# Provided records:
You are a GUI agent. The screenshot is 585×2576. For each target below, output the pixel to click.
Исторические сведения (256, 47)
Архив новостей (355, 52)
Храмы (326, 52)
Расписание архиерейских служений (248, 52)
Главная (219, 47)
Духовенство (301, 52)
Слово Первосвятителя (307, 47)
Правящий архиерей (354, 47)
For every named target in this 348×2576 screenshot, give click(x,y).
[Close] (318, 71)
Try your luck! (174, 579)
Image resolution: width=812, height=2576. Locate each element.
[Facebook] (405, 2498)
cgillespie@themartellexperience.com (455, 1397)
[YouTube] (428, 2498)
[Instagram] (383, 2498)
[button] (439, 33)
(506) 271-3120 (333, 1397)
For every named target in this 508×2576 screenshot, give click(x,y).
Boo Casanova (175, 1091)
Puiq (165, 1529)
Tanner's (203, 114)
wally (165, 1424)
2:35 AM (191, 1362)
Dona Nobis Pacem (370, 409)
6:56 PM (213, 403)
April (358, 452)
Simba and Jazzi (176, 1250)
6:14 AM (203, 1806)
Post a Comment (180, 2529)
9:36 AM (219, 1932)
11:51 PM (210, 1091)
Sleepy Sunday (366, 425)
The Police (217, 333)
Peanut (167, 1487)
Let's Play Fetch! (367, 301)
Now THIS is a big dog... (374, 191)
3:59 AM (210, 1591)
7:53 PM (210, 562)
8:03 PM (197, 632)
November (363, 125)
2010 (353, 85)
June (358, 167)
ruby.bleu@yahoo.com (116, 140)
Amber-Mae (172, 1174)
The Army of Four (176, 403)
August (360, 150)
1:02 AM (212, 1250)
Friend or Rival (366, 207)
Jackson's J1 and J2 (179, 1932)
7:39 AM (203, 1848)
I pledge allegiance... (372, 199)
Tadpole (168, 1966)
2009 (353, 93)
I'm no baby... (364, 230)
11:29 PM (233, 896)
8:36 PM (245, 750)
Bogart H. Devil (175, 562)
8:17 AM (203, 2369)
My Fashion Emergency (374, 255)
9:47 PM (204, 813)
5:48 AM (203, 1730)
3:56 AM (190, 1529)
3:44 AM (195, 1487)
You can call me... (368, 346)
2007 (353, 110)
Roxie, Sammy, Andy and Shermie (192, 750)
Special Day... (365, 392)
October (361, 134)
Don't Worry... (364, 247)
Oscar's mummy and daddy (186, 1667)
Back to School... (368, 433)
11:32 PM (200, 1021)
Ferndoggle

# Activity:
Print the data above exactly as it was provided.

# Answer:
You are a GUI agent. The screenshot is 585×2576. For each target below, output the pixel to click.
Исторические сведения (256, 47)
Архив новостей (355, 52)
Храмы (326, 52)
Расписание архиерейских служений (248, 52)
Главная (219, 47)
Духовенство (301, 52)
Слово Первосвятителя (307, 47)
Правящий архиерей (354, 47)
For every named target in this 348×2576 screenshot, give click(x,y).
[Close] (318, 71)
Try your luck! (174, 579)
Image resolution: width=812, height=2576. Locate each element.
[Facebook] (405, 2498)
cgillespie@themartellexperience.com (455, 1397)
[YouTube] (428, 2498)
[Instagram] (383, 2498)
[button] (439, 33)
(506) 271-3120 (333, 1397)
For every named target in this 508×2576 screenshot, give click(x,y).
Boo Casanova (175, 1091)
Puiq (165, 1529)
Tanner's (203, 114)
wally (165, 1424)
2:35 AM (191, 1362)
Dona Nobis Pacem (370, 409)
6:56 PM (213, 403)
April (358, 452)
Simba and Jazzi (176, 1250)
6:14 AM (203, 1806)
Post a Comment (180, 2529)
9:36 AM (219, 1932)
11:51 PM (210, 1091)
Sleepy Sunday (366, 425)
The Police (217, 333)
Peanut (167, 1487)
Let's Play Fetch! (367, 301)
Now THIS is a big dog... (374, 191)
3:59 AM (210, 1591)
7:53 PM (210, 562)
8:03 PM (197, 632)
November (363, 125)
2010 (353, 85)
June (358, 167)
ruby.bleu@yahoo.com (116, 140)
Amber-Mae (172, 1174)
The Army of Four (176, 403)
August (360, 150)
1:02 AM (212, 1250)
Friend or Rival (366, 207)
Jackson's J1 and J2 (179, 1932)
7:39 AM (203, 1848)
I pledge allegiance... (372, 199)
Tadpole (168, 1966)
2009 (353, 93)
I'm no baby... (364, 230)
11:29 PM (233, 896)
8:36 PM (245, 750)
Bogart H. Devil (175, 562)
8:17 AM (203, 2369)
My Fashion Emergency (374, 255)
9:47 PM (204, 813)
5:48 AM (203, 1730)
3:56 AM (190, 1529)
3:44 AM (195, 1487)
You can call me... (368, 346)
2007 (353, 110)
Roxie, Sammy, Andy and Shermie (192, 750)
Special Day... (365, 392)
October (361, 134)
Don't Worry... (364, 247)
Oscar's mummy and daddy (186, 1667)
Back to School... (368, 433)
11:32 PM (200, 1021)
Ferndoggle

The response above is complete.